— Required work —
a) Answer these questions about the blog post, one answer per line:
(i) What date appears at the top?
(ii) After Secret Invasion, which character does the post say was on the run?
(iii) What is the name of the new book that Cap is back with?
b) List the changes that the blog post says had taken place straight after the Civil War.
c) Rewrite the passage of the blog post between "Well, my learned" and "War never existed.", inclusive, swapping "blender" for "mixer".

— Excerpt to read —

=======

Tuesday 18 August 2009

This story arc is going to change everything in comics...Please. Save Me From These Lies

I am sure anyone that likes comics is aware of something like this being said 'We have come to crisis point, nothing will be the same again'. Am I the only one who is absolutely sick of this?

Now, by this, I do not mean that I am necessarily sick of the use of a over arching crisis storyline. No, in fact I think (although there are too many of them), if they are done properly they work really well and can be very exciting for the reader. What I am complaining about is the lie that things will never be the same again and in my opinion, Marvel is more guilty of this then anyone else at the moment as it seems to use the crisis storyline just to pass the buck of power to another character for that year.

Lets go back a couple of years to the Civil War and analyse that. Before the Civil War, we were promised that things would never be the same again and straight afterwords it seemed as if this may have been the case. Spider-man had revealed his secret identity, Captain America was dead, Iron Man was in control of SHIELD, to name a few. Things actually seemed as if they had been shaken up. However, what happens a couple of months later: Spidey conveniently with the rest of the world forgets that he had told everyone that he and Peter Parker were synomous. I suppose you'll argue though at least the rest of the changes are still there so although it now seems a bit of a lie that things would never be the same (well at least for the Spiderman character), Marvel had kept their side of the bargaining right.

Wrong! Last year, we get the birth of Dark Reign with yet again the promise that things would never be the same again. I am not going to tell you the details about Secret Invasion but low and behold somehow Norman Osbourn was now the most powerful man in the Marvel universe and Tony Stark was on the run. Hang on...wait a minute, I thought that after the last 'huge' event with cival war things would never be the same again. Yet, two of the big changes were lost in less than two years after they occured and replaced with yet another 'huge' event to take its place.

Well, my learned reader at this point might argue that Cap is still dead so the civil war's impact is still there to some extent. WRONG! Cap is back with a new book Rebirth. So to me, this would seem that anything that the Civil War was meant to have 'shaken' up has been shook up and the juice has come out of the blender because it is now as if Civil War never existed.

=======

— Input data —
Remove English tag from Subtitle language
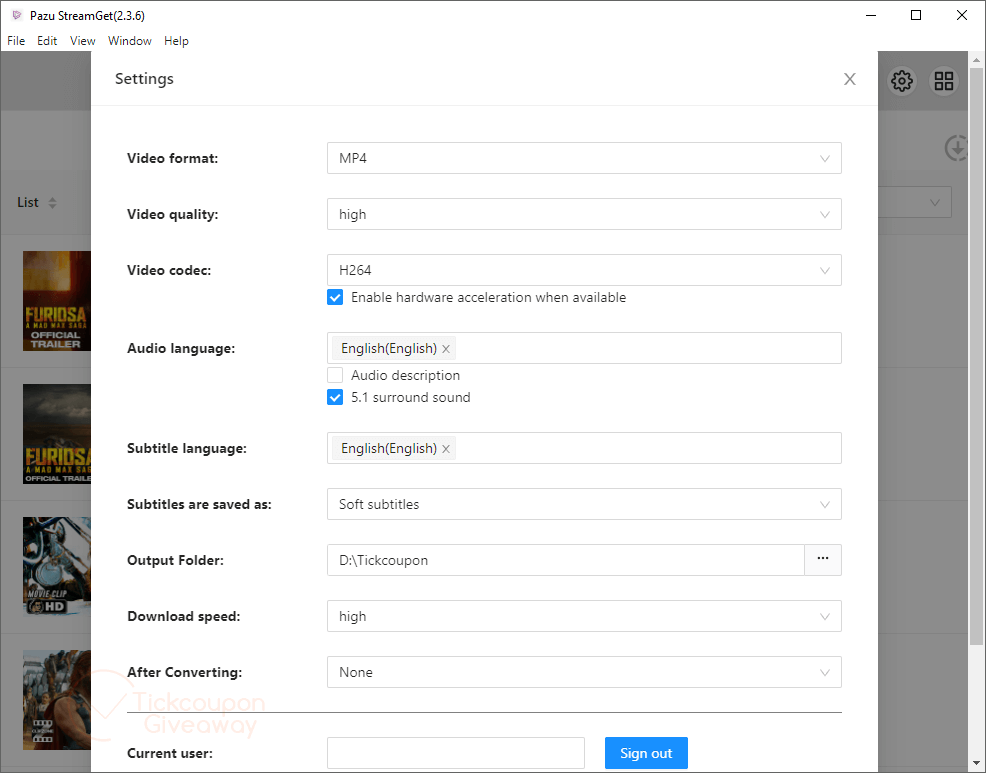986x773 pixels. (x=446, y=449)
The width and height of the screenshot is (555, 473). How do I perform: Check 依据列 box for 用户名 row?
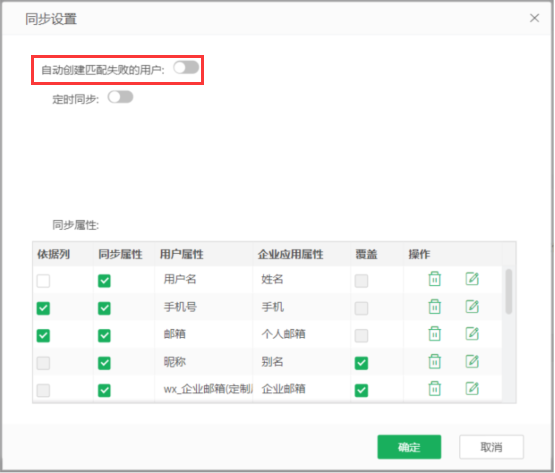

=======

— Answers for each item —
a)
(i) Tuesday 18 August 2009
(ii) Tony Stark
(iii) Rebirth

b)
- Spider-man had revealed his secret identity.
- Captain America was dead.
- Iron Man was in control of SHIELD.

c)
Well, my learned reader at this point might argue that Cap is still dead so the civil war's impact is still there to some extent. WRONG! Cap is back with a new book Rebirth. So to me, this would seem that anything that the Civil War was meant to have 'shaken' up has been shook up and the juice has come out of the mixer because it is now as if Civil War never existed.